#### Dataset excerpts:
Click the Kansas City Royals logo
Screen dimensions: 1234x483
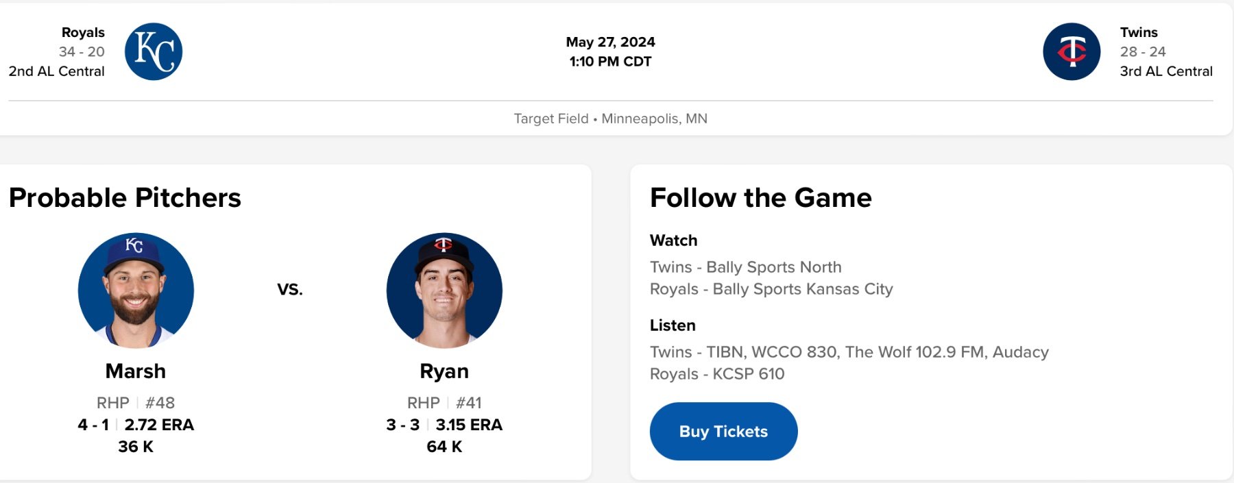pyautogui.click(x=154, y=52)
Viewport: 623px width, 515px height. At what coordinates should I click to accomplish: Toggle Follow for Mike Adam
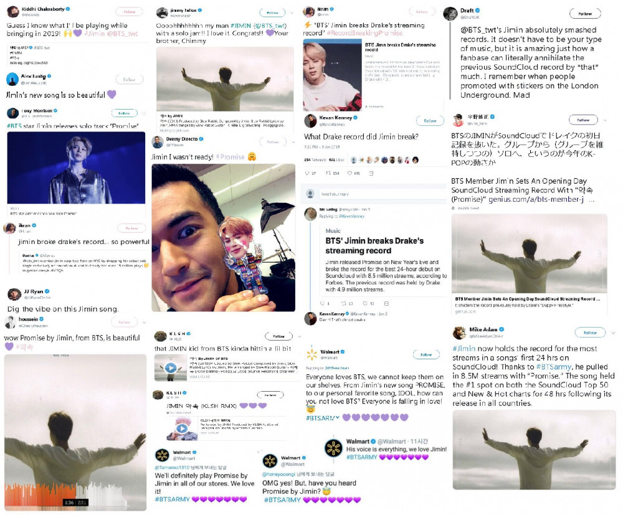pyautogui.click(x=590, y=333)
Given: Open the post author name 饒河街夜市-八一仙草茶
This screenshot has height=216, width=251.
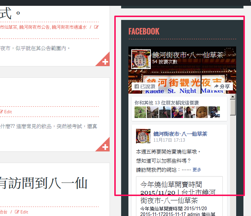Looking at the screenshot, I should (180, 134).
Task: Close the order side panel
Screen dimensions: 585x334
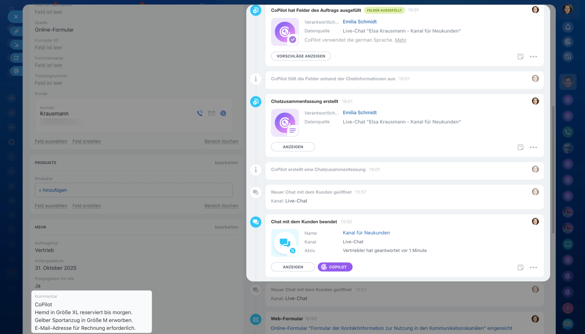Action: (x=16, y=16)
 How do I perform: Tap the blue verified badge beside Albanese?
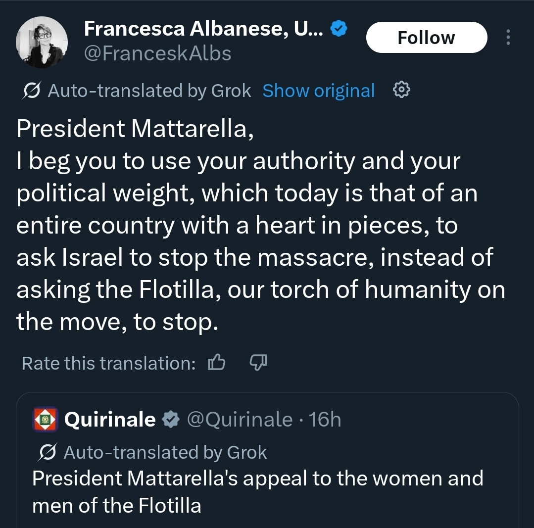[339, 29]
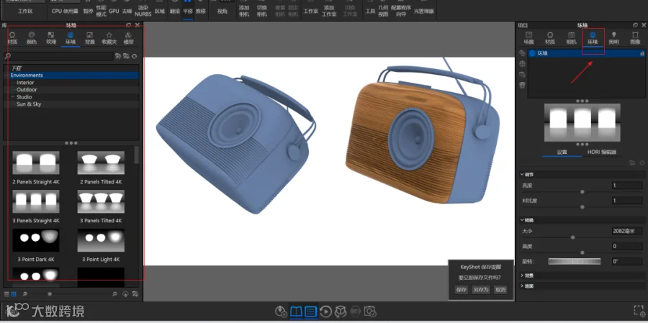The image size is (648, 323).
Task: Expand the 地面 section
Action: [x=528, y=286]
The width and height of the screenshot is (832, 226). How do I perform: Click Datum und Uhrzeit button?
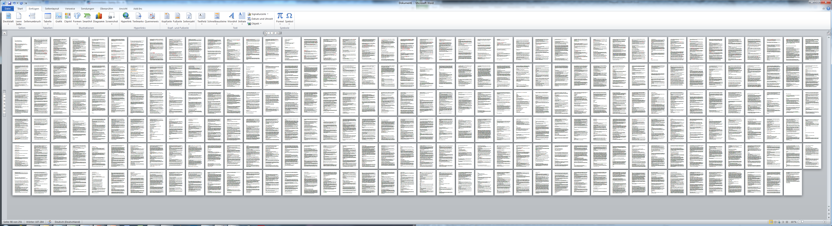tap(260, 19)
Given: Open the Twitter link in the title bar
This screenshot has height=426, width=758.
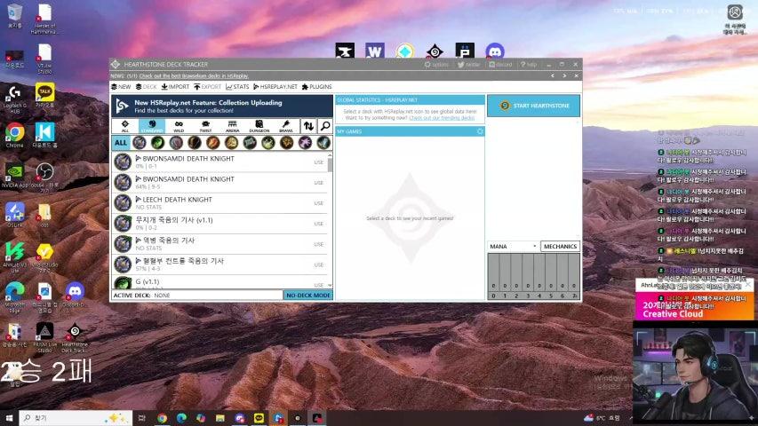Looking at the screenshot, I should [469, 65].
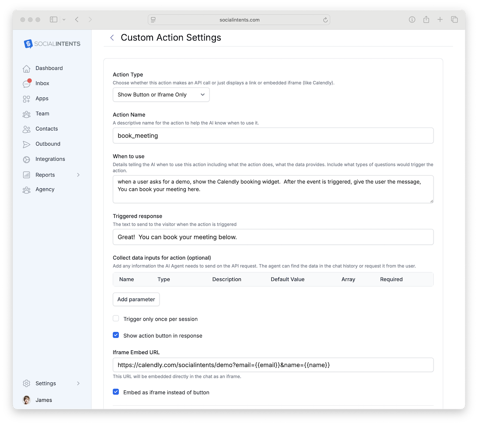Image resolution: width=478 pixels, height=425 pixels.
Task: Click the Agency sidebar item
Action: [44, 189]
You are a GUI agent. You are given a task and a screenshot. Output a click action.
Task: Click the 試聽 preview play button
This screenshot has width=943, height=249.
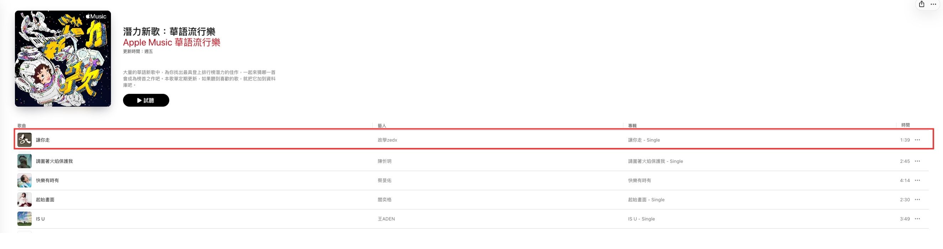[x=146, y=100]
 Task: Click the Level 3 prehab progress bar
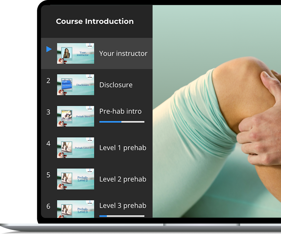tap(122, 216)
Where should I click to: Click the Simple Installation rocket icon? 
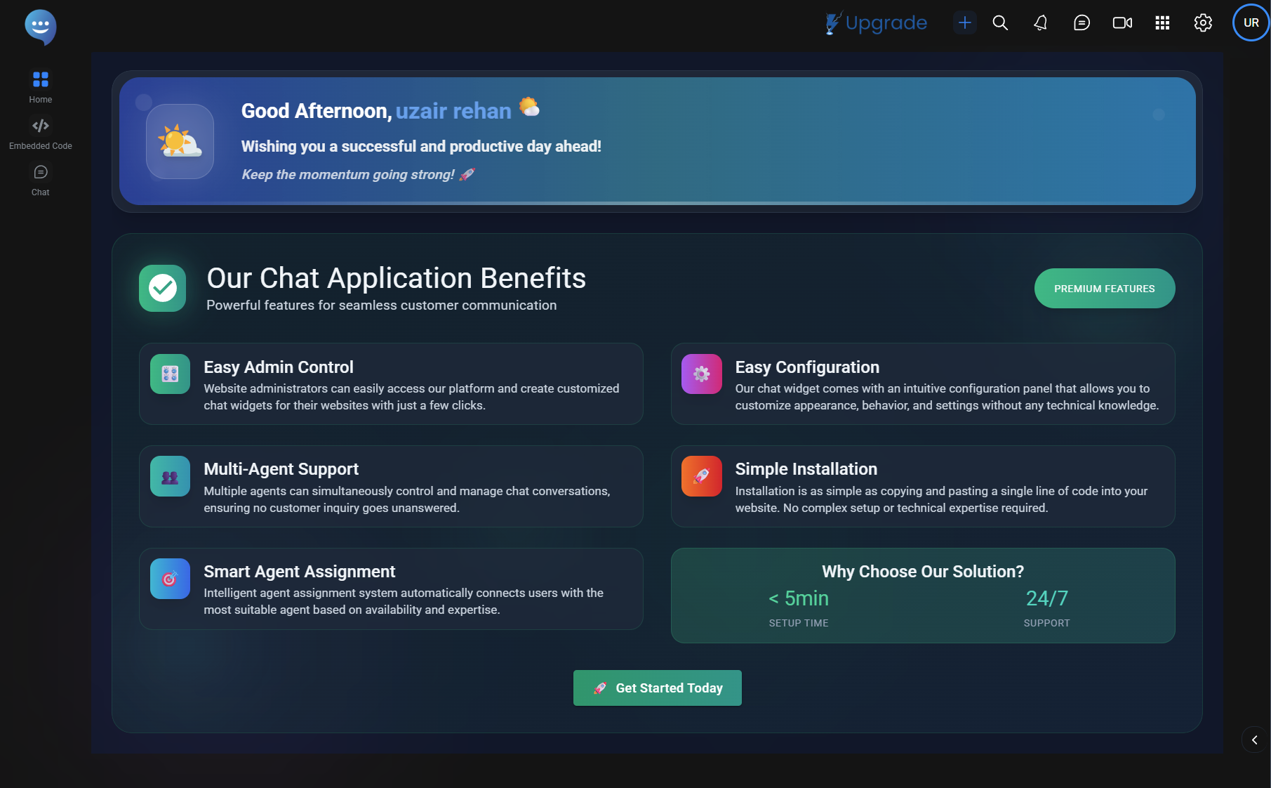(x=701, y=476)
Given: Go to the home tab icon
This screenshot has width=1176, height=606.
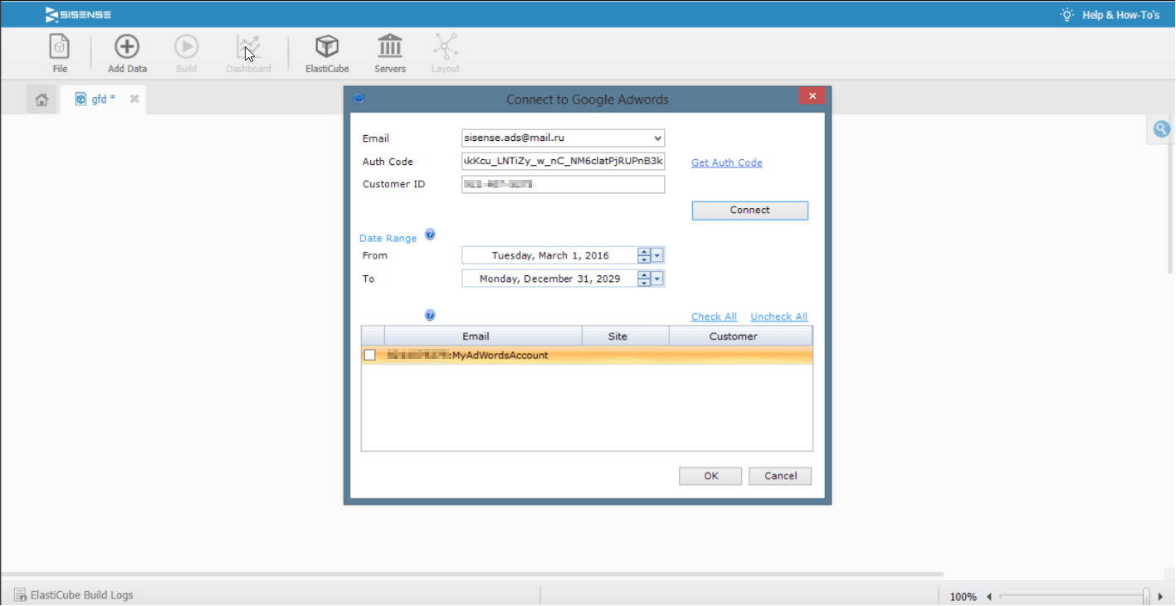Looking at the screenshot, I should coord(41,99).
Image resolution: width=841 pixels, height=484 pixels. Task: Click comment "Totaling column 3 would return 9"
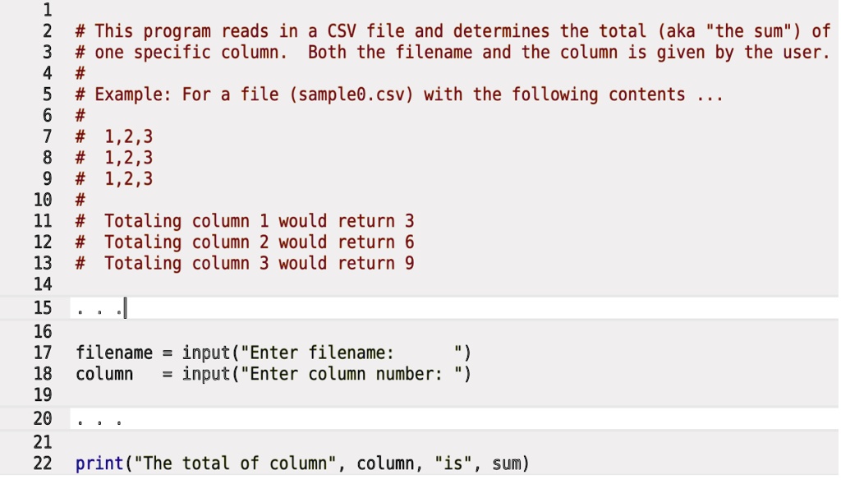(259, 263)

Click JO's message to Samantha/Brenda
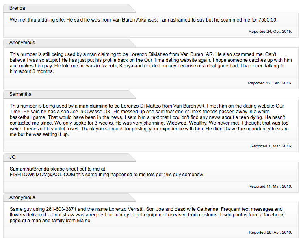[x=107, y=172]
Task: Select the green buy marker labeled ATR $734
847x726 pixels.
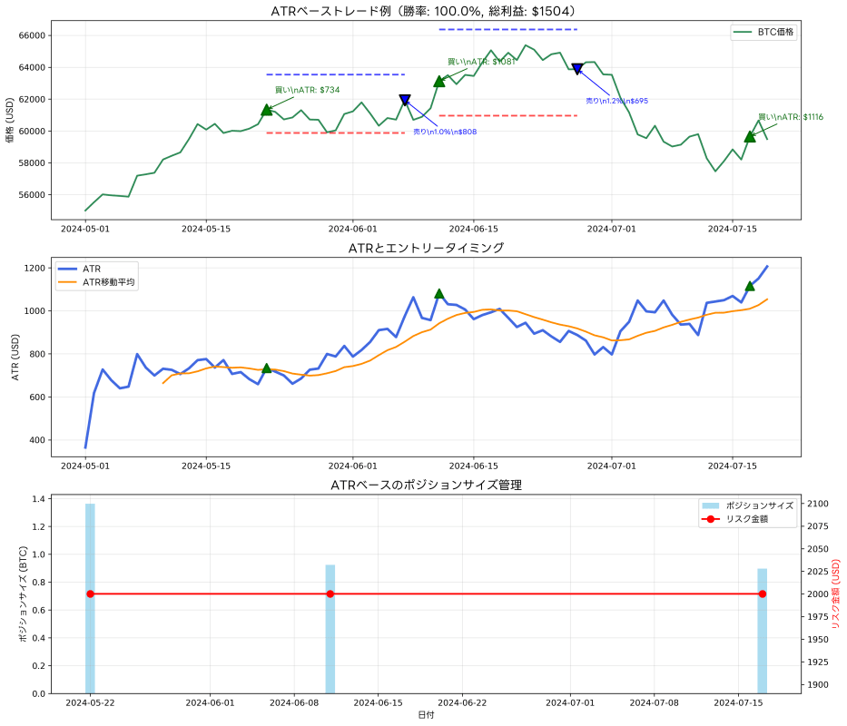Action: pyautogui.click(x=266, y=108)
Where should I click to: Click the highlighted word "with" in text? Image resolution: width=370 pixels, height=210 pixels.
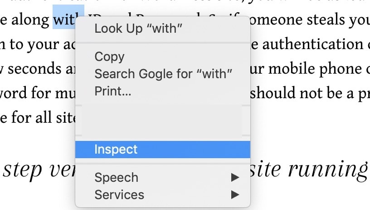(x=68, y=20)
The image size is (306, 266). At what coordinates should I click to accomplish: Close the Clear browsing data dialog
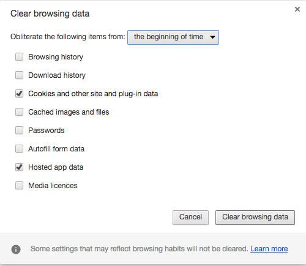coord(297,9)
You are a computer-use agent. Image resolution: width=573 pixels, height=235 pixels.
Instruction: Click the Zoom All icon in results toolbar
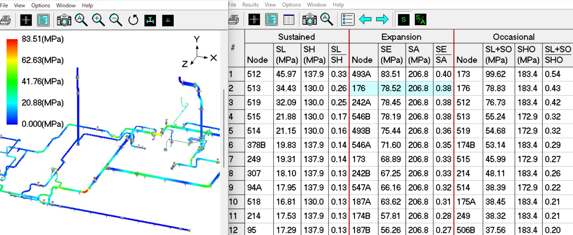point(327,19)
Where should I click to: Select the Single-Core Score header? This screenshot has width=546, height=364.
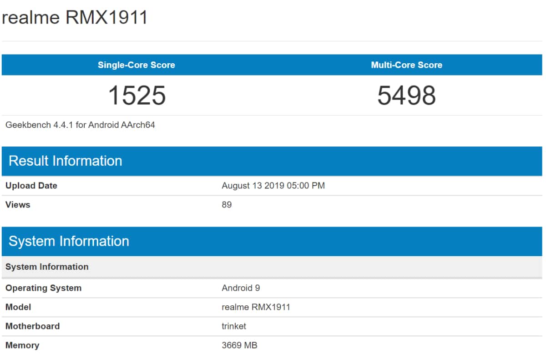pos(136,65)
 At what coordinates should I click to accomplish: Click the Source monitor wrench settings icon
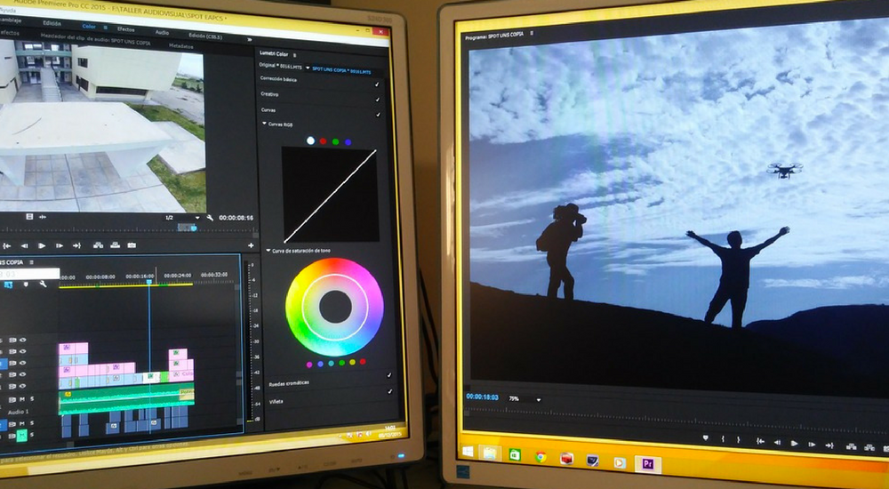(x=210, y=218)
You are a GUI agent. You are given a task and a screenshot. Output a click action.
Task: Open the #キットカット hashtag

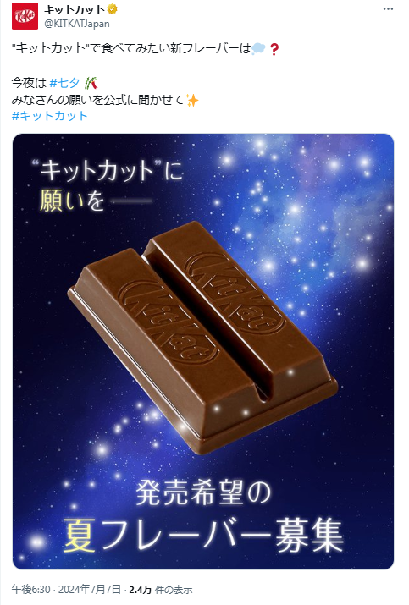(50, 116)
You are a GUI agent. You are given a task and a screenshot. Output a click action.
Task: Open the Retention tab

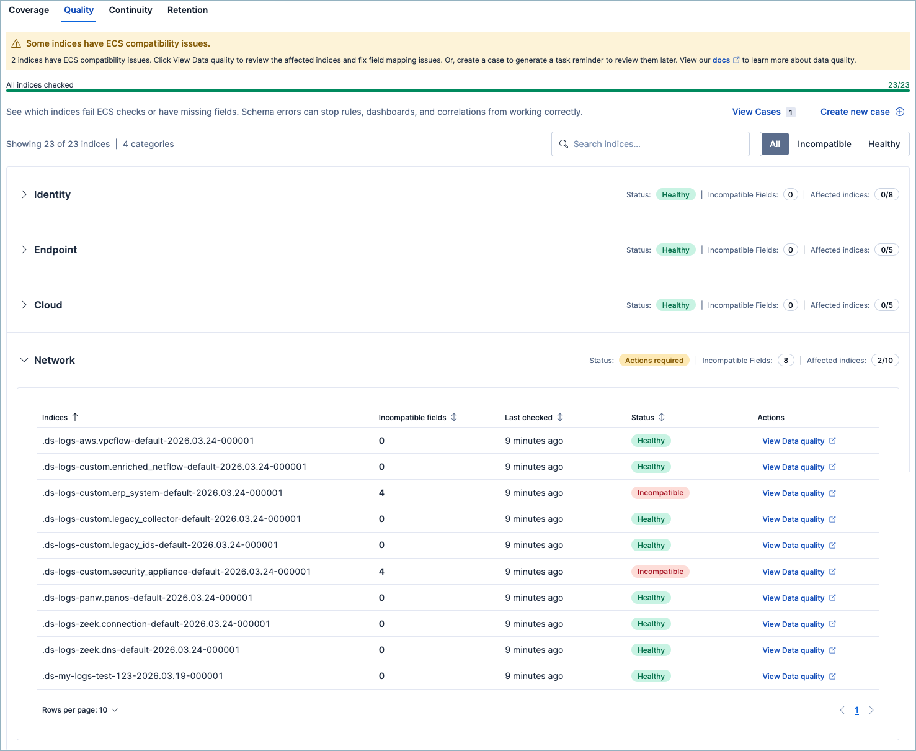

#### What you should do:
Repeat, exactly and only, the lines from the one containing "Instruction: Click the" through the final line of the data, both ends included, leaving out any picture.

#### Answer box:
Instruction: Click the Zoom All icon in results toolbar
point(327,19)
Where should I click to: Select the Single-Core Score header? This screenshot has width=546, height=364.
pos(136,65)
 At what coordinates should I click to accomplish: Click the Source monitor wrench settings icon
(x=210, y=218)
You are a GUI agent. You are given a task and a screenshot. Output a click action.
Task: Open the #キットカット hashtag

(50, 116)
You are a GUI agent. You are given a task and a screenshot. Output a click action.
Task: Open the Retention tab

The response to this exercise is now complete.